San Francisco Book Review, March 24, 2011

by Zara Raab

Thomas Farber is a recipient of Guggenheim, National Endowment, Rockefeller, Fulbright, and Dorothea Lange––Paul Taylor fellowships. He is the author of many works of fiction, creative nonfiction, screenplays, and the epigrammatic, including Truth Be Told, The Twoness of Oneness, and Hesitation Marks. Thomas Farber is a Senior Lecturer in English at the University of California, Berkeley. He is also the publisher, through El Leon Literary Arts, of more than twenty novels and books of contemporary poetry, including Karl Marlantes’ Matterhorn, featured recently on the front page of the New York Times Book Review.

Zara Raab: Are you working on a book now?

Thomas Farber: I recently finished last edits on a new book of the epigrammatic, Foregone Conclusions, with companion essay (“Equivoques, Apercus, Spars & Catarrhs”). It will be published this summer. Meanwhile, I’m drifting/drifting toward a nonfiction (??) book about writers and their writing in old(er) age.

ZR: What are you reading?

TF: I’m reading everything I can about old age, death, and dying. I also continue to read anything that sheds light on human foible, which feeds my ongoing interest in the epigrammatic. To this end, I’ve been working my way through the journals of Frederic Raphael, and now his novels. Sharp mind, tongue, this fellow.

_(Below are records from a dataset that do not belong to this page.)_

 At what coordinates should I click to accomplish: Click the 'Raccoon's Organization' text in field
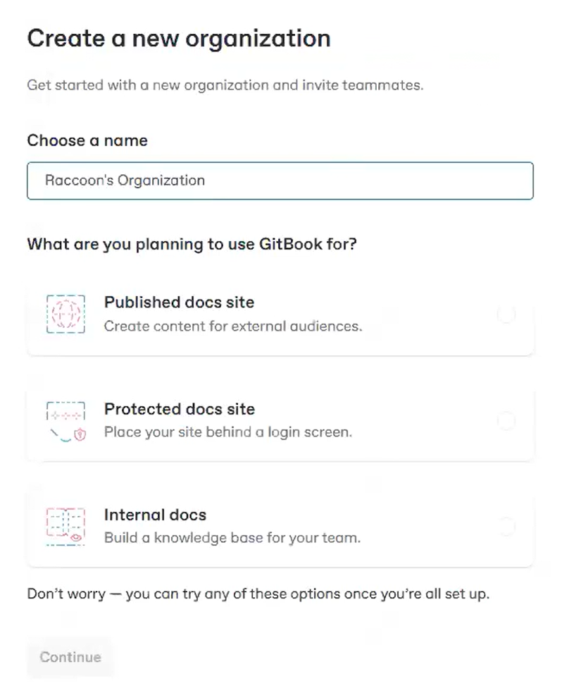coord(125,180)
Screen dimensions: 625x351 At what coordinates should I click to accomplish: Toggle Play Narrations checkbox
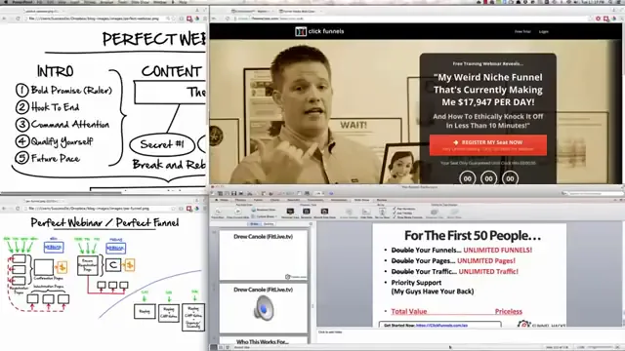pyautogui.click(x=395, y=209)
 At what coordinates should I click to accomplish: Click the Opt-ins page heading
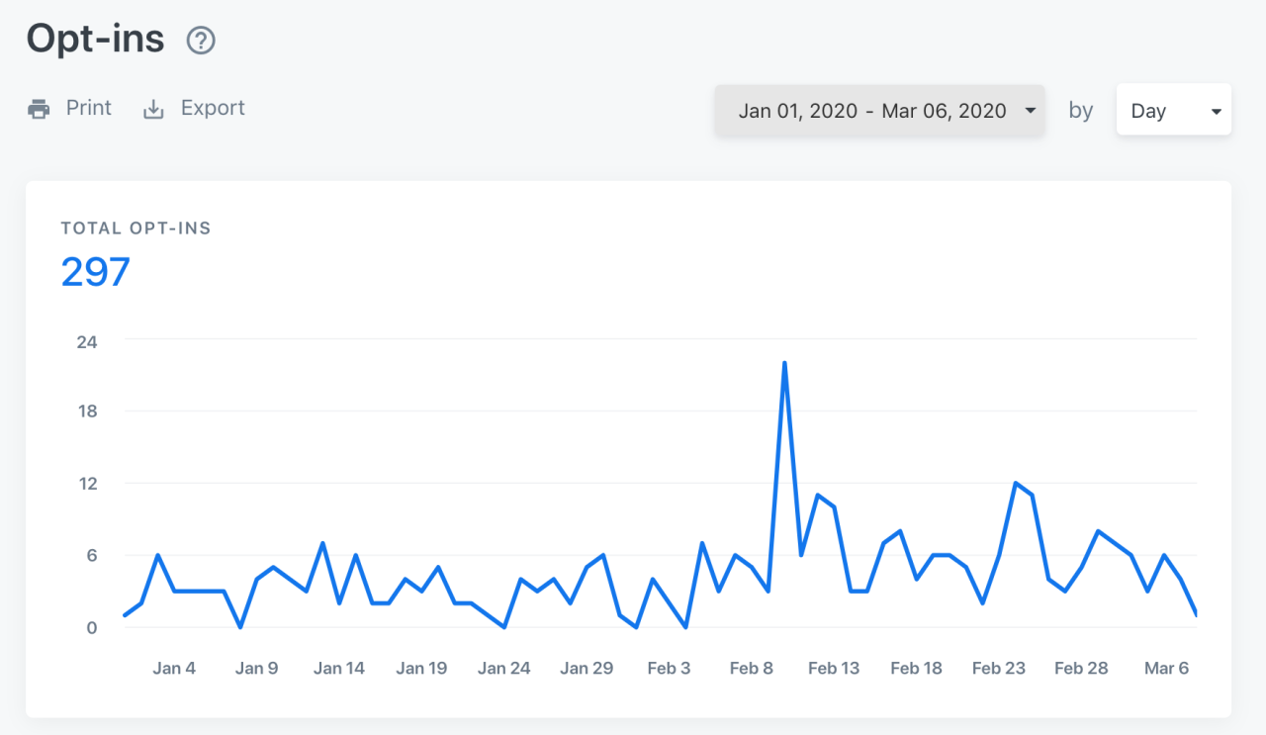(95, 39)
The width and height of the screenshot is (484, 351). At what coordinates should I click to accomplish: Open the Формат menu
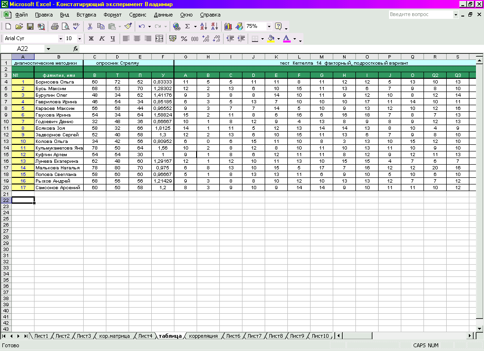(x=112, y=15)
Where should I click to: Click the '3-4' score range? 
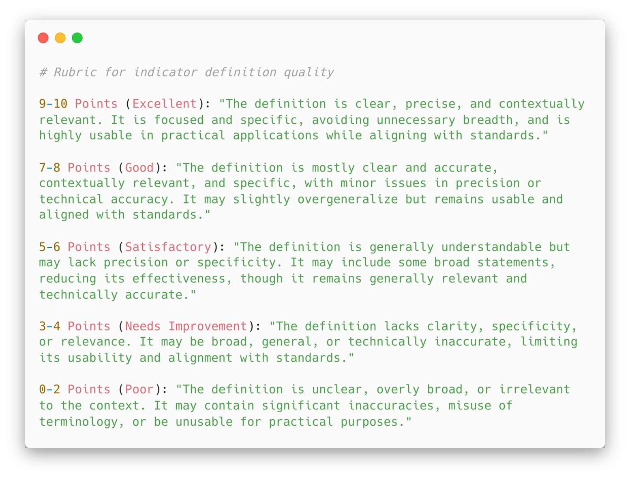click(x=49, y=326)
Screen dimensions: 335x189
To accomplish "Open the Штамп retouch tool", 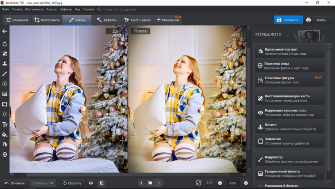I will tap(289, 127).
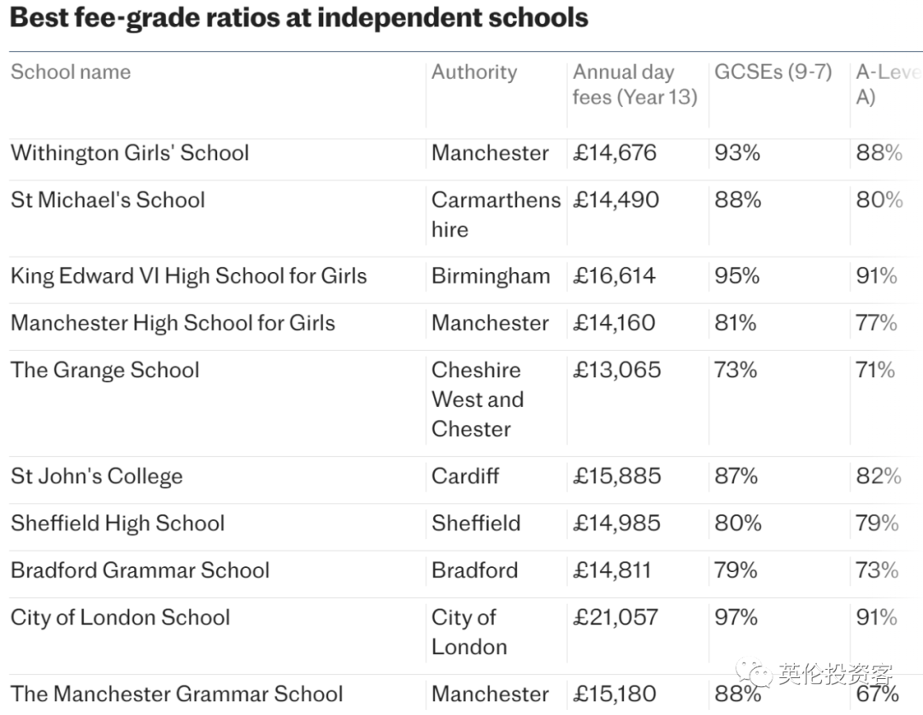Image resolution: width=923 pixels, height=715 pixels.
Task: Click Bradford Grammar School name
Action: [x=140, y=570]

ZR: You recently published a screenplay. Tell us about that.

TF: My co-authored screenplay, The Two-Body Problem (now a book), began with my friendship with film buff, art lover, and math-genius Edward Frenkel, who teaches at U.C. Berkeley. Collaboration is exhilarating after the habitual solitude of writing, also amusing—ideas one would never have had on one’s own! Further, Edward is a dynamo. Edward-the-relentless! For me, the project was always going to be a book: to sell a screenplay is next to impossible. I believe this though in the past I’ve been commissioned to write treatments or screenplays, have been well paid for them. Still, a “low-budget” feature film costs several million dollars, minimum, and that’s a lot to hope others will invest in, bring to completion. At the moment, Edward and I also have a stage adaptation of the screenplay, which last December was given a stage reading directed by the gifted Barbara Oliver, and Edward and I are doing yet another revision of the screenplay before he heads to Cannes in May to spread the word to the assembled moguls.

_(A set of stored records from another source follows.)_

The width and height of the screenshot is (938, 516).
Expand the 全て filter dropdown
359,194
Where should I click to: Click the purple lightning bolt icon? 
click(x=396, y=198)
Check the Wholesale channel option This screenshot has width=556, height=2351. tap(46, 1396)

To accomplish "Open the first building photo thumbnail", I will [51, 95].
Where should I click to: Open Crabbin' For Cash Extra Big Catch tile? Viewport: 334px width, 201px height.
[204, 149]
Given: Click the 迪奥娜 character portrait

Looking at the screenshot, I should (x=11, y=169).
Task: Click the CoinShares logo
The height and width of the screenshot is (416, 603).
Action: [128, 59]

ZR: Before the screenplay, you wrote several books of epigrams. Yet you started out with short stories and a novel, several novels. Is the novel dead?

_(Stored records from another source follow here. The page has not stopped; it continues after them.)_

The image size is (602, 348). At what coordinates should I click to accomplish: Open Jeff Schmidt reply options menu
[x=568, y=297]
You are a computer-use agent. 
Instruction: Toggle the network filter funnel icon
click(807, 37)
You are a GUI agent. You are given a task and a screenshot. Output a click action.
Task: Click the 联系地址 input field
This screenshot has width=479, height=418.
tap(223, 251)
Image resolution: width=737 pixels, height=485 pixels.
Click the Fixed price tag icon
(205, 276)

TF: Since publishing my first chapbook of the epigrammatic in 1996, at age forty two, I’ve published a second book of creative nonfiction about the Pacific; a second novel; a memoir; three collaborations with great marine photographer Wayne Levin; a screenplay; and, along the way, four books of the epigrammatic. That is, last fifteen years I’ve been able to continue to work in different forms to express what I was yearning to find a way to say on the page. I’ve never, ever had the notion that one form is higher or harder than another. The novel is in no way dead as far as I am concerned, though writers who do think it is dead should of course refrain from trying to write one. Nor have expectations of editors or agents ever influenced my decisions about what or how to write. Never! At sixty-six going on sixty-seven, I know my time and strength are limited, have to pick my shots. Or, as always, perhaps, my shots will pick themselves. Whether or not my next book–say, the one on aging writers–will be nonfiction as I now imagine it, or a novel, or haiku, only time will tell. I’ve guessed wrong before, as with The Beholder, a novel when I thought I was preparing for a work of creative nonfiction. I still miss the nonfiction book about the female nude that it might (also) have been.

ZR: In recent years, with El Leon Literary Arts, you’ve become a publisher of some note in the area. Why did you get into the publishing business? Where do you see El Leon going in the next decade? What are some of your best sellers? What are the satisfactions of being a publisher?

TF: I started being a publisher ten years ago. A foundation, having declined to support a project I wanted to do (retelling a 19th century story with the goal of increasing social justice in Hawai’i), offered instead to help me start a publishing nonprofit. I’d always thought writers should try to create the means of production, free themselves from the marketplace. Current technology makes that increasingly possible. El Leon is pure cottage industry. Matterhorn, by Karl Marlantes, is our great commercial success, though commercial success was never my intention. I just like stealing fire from the gods, seeing certain manuscripts become books. Always miraculous, and, like a cathedral, the work of many talented artisans. Shawna Yang Ryan’s novel, Locke 1928 (now titled Water Ghosts) was picked up by Penguin, and Barrio Bushido, by Benjamin Bac Sierra, is apt to find a wide audience. But audience isn’t my primary concern, it’s making the book. By the end of 2011, El Leon Literary Arts will have published 25 of them, many more than I ever thought of bringing into an unwilling world. I can’t predict El Leon’s future—as with my writing, it will be a question of time, stamina, desire.

Zara Raab’s Book of Gretel draws on her experiences in remote parts of rural California. Her poems appear in West Branch, Arts & Letters, Nimrod, and Spoon River Poetry Review, her reviews in Poetry Flash, Valparaiso Poetry Review, and Colorado Review. Her first full-length collection, Swimming the Eel, is due out this fall.